Originally posted by: joe4324
I know there are many factors involved here, I once read up on it quite extensively, and unfortunately it confused me even more then it cleared things up!
This is accurate. There are a HUGE number of factors involved.
I was part of the super high milage vehicle team of the SAE club (Society of Automotive Engineers) when I was in college, so I feel somewhat qualified to discuss the subject, though our vehicle conditions were way different than normal usage (we only had to maintain 15 MPH, and our frictional losses due to wind resistance and rolling resistance were far less than a real car).
stepping on the gas does NOT control gas. It controls the amount of resistance/restriction that air has to go into the engine. Gas and air are not forced into the engine, air is 'let' in because the combustion process draws a vacuum on the intake side. Gas is metered in with the air depending on how much air is being 'let' into the engine.
Because of this you can't compare throttle positions to figure your ideal MPG.
The engine also has an efficiency curve. Efficiency changes (for a given engine design) primarily as a fuction of load on the engine and RPM. It's a full surface, with changes due to both factors. Volumetric efficiency is generally highest at the torque peak, and will fall off considerably above that. Lower RPMs offer lower volumetric efficiency, but there is a large advantage in terms of wasted energy to offset the reduction in efficiency.
Wasted energy in an engine is partially due to frictional losses, but some of the largest losses are due to the piston velocity. The pistons accelerate and decelerate. It takes a lot of energy to reverse the direction of pistion travel, especially when they are being reversed in direction several thousand times per minute.

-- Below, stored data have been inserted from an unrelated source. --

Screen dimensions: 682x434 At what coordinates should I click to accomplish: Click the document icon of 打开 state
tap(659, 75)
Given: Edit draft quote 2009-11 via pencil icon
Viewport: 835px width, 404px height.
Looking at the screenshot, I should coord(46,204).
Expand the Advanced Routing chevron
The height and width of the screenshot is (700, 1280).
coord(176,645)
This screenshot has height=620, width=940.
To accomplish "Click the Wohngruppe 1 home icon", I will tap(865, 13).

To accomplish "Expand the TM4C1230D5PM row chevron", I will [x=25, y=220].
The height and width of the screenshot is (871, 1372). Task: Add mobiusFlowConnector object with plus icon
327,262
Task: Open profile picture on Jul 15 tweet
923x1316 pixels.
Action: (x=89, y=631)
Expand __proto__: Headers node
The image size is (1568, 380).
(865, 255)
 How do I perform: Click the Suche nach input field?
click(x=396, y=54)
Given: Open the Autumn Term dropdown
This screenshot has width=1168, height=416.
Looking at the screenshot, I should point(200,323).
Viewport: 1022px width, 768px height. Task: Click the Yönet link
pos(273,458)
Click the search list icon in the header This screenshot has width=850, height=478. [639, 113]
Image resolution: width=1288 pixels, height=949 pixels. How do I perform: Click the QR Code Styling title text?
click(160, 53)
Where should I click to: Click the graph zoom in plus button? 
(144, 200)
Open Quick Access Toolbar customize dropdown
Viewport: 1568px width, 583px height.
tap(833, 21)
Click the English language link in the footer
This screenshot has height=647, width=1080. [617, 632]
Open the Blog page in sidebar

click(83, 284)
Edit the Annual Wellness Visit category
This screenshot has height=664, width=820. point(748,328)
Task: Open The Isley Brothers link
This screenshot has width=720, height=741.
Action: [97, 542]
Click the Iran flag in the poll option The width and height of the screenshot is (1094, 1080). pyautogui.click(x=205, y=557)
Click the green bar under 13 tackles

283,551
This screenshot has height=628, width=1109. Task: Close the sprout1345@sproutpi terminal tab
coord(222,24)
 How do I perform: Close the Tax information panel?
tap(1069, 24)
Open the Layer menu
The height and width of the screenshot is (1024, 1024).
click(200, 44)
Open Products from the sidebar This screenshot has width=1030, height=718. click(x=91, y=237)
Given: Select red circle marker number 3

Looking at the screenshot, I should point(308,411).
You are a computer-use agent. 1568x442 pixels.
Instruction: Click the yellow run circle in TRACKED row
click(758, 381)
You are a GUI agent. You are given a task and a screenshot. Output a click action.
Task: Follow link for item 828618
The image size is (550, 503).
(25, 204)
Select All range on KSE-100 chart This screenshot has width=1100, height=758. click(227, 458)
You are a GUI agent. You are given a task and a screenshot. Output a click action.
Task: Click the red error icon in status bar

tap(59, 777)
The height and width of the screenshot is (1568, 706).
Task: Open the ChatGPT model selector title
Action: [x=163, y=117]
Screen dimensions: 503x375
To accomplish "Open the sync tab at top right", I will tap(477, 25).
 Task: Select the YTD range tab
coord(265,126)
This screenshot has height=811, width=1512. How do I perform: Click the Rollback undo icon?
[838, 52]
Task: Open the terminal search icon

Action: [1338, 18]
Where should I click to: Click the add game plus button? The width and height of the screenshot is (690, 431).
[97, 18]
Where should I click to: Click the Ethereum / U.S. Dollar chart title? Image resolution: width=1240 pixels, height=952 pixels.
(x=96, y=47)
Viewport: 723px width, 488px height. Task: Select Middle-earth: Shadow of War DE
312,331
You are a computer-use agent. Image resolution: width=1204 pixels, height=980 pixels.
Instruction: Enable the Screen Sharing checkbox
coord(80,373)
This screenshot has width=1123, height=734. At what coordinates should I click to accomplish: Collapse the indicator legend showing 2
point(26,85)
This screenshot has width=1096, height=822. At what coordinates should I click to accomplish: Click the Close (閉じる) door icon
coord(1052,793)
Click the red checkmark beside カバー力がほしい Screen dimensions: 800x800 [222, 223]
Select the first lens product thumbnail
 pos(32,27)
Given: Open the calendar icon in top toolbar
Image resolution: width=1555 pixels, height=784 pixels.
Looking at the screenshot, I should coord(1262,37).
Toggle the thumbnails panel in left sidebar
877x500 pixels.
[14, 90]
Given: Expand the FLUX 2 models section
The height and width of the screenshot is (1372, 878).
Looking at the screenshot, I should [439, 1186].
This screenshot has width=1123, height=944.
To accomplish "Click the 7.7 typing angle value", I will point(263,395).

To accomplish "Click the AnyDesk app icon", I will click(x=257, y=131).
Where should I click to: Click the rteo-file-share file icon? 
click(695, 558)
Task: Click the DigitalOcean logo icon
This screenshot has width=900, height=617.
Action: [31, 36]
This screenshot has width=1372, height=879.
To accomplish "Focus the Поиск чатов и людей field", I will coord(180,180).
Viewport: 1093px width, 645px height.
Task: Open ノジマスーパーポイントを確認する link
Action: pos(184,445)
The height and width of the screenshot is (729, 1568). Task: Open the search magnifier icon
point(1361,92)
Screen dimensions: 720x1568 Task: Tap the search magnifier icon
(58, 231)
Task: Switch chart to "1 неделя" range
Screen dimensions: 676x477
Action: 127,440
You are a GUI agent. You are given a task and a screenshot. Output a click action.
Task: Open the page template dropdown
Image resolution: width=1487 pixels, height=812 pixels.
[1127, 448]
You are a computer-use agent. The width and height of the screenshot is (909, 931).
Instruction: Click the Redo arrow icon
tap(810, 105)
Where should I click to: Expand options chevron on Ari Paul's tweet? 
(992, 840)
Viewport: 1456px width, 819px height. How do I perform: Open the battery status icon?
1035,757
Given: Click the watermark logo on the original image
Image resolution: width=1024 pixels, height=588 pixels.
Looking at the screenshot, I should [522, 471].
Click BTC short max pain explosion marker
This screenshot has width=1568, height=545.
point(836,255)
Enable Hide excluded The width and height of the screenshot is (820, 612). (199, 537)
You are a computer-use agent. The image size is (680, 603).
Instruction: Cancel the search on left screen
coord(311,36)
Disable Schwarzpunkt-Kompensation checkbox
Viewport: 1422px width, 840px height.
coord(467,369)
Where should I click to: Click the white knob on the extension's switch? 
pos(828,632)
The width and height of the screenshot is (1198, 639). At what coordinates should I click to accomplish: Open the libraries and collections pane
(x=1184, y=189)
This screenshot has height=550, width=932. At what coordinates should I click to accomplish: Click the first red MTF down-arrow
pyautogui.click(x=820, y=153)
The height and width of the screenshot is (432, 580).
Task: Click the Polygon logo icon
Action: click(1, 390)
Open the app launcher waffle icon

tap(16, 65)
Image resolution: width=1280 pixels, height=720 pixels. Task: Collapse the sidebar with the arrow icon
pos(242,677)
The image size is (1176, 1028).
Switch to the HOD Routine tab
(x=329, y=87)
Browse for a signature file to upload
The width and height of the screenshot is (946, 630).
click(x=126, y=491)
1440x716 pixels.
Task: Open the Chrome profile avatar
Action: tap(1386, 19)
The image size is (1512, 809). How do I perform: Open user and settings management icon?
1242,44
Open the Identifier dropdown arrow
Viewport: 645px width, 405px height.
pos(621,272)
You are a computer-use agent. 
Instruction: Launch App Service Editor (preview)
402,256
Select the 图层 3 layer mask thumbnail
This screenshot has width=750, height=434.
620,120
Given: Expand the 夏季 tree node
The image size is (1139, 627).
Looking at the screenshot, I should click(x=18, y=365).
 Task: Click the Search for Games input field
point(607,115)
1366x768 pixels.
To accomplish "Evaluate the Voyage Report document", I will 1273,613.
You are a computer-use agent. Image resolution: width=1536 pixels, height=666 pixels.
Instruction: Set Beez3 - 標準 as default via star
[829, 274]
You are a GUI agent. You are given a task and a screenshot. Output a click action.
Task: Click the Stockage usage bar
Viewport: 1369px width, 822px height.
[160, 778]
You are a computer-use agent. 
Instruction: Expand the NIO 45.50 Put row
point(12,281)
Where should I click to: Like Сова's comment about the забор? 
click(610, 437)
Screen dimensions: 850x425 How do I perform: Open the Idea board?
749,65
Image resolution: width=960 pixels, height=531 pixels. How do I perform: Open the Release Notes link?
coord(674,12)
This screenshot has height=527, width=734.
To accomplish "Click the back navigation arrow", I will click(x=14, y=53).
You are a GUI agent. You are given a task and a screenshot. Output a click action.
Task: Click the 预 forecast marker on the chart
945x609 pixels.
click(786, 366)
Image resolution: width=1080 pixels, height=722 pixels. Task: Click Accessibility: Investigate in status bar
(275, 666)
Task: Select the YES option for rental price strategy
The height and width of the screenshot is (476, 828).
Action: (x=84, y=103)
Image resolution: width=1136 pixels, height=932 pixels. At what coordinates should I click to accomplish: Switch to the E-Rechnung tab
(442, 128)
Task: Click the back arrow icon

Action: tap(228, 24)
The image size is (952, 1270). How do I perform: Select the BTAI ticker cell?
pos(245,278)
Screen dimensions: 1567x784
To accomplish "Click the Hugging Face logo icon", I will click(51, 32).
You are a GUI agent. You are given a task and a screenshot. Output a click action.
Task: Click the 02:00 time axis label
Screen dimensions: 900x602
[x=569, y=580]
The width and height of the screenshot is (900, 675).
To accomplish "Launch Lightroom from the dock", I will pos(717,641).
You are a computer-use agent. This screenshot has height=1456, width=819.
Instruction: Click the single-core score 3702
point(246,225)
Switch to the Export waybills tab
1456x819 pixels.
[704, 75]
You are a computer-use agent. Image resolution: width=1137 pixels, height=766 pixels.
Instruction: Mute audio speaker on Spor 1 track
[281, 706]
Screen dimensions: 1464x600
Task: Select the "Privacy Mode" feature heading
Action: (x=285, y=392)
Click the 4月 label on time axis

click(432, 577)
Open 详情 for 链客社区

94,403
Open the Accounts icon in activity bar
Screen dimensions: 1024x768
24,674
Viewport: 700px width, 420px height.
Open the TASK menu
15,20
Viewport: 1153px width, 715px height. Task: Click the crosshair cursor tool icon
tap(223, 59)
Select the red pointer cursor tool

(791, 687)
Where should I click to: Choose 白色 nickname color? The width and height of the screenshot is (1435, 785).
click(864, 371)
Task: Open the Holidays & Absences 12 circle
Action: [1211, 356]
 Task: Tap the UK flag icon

Another factor is the mixture of Air to Fuel (AFR or Air Fuel Ratio). At high load, you can induce pre-ignition in the engine. At high loads, engine computers will enrich the AFR to provide a cooling medium (fuel used exclusively as a coolant). Stoichiometric ratio is 14.7:1, but best power is generally acheived on normally aspirated engines at around 12.5:1 (12.5 parts air to 1 part fuel). This means that a certain amount of fuel is quite simply thrown out the exhaust because there is not enough air to react with it. So running in a loaded condition may cause a fairly severe penalty in terms of fuel efficiency. Power efficiency and fuel efficiency are not the same.
Now getting away from theory for a while, we did several tests with our "car" (it didn't look much like a car) as far as how to program the fuel curves and how best to drive it. Again not a direct comparison to a real car because we had complete control over the fuel curves in the engine computer.
Basically we got a several hundred mile per gallon gain by going flat out pedal to the metal then shutting off the engine and coasting. So we had to maintain 15MPH average, but we would run it full bore up to 30-35 then coast way down slow. This was FAR more efficient than any constant usage scenario we had devised. I say several hundred MPH, that got us from in the 400s to in the 700s, but in the 700s we were still well behind the leaders who were in the 1000 range. It's important to understand that our fuel maps and engine were also optimized for fuel efficiency and gave up a significant amount of power to get that efficiency.
By the way the engine we had to use were handout 1HP Briggs and Stratton lawnmower engines. But we could modify them ANY WAY we wanted as long as the original case was used. We replaced every damn piece of that engine and bored a hole through where the original cam was and ran a dual overhead cam setup on a hand-made aluminum head and fuel injection. Those were some really sweet times spending my weekends at the machine shop on campus grinding different cam profiles by hand (we were quite low budget, no CNC for us... our yearly expenditures were on the order of a few hundred bucks for raw materials, most of our stuff was donated.)
Even though the cars are not directly comparable, I believe the same thing to be true in terms of how fuel efficiency can be gained. For a given engine design, you make a big difference just in behavior of driving.
For example, I see people lugging the engine up to speed on the freeway very slowly. They are running the engine under more load and at low speed. Generally it's best to be at a medium load, get up to speed and cruise. And try to anticipate slowdowns so you don't brake too much. Braking is pure waste energy. Realistically though, with a given engine design you aren't going to change things drastically with behavior given the constraints of normal traffic (you can't go through traffic speeding up to 80, then coasting down to 30, for example.) You'll get a couple MPG tops, but not a 50% improvement or anything.